● Problem statement: Where the string "card" occurs in the material below, report the whole line.
Top of Supplied records
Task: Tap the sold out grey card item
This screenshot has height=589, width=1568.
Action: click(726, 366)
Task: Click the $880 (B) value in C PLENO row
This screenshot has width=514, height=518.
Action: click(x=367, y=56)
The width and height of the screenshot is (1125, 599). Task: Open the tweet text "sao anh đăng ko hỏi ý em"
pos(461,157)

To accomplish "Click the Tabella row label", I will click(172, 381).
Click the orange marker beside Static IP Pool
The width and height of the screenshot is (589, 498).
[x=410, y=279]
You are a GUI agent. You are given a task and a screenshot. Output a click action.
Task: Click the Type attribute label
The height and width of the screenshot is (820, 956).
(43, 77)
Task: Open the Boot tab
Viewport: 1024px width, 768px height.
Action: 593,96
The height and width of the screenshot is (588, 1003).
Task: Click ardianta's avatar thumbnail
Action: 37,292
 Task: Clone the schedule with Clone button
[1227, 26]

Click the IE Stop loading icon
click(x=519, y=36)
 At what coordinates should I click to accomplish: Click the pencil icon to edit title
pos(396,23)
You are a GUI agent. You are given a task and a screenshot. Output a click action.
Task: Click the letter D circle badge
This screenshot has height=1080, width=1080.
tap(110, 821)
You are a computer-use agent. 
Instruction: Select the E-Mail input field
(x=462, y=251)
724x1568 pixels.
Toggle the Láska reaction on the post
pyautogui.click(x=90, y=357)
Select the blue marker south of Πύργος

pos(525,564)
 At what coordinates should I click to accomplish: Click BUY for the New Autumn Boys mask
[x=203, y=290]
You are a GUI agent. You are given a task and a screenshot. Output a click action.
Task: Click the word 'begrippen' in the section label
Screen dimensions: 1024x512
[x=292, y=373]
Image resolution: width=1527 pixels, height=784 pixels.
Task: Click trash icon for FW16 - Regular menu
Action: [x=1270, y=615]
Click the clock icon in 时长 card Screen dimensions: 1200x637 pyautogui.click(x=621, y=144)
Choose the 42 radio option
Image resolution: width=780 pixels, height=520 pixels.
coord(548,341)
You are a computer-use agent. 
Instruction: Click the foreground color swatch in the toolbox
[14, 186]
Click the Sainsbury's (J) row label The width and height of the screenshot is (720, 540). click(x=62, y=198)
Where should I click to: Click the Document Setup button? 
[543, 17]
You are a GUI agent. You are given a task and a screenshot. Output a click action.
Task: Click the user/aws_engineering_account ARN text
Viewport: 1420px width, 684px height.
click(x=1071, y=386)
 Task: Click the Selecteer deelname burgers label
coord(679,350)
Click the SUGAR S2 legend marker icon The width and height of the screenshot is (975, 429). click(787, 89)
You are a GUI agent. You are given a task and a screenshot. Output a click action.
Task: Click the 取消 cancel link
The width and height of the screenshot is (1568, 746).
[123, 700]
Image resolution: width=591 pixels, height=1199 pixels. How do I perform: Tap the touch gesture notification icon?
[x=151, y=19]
Bottom of Supplied records
● Answer to the exercise:
Task: Tap the sold out grey card item
Click the clock icon in 时长 card Screen dimensions: 1200x637 pyautogui.click(x=621, y=144)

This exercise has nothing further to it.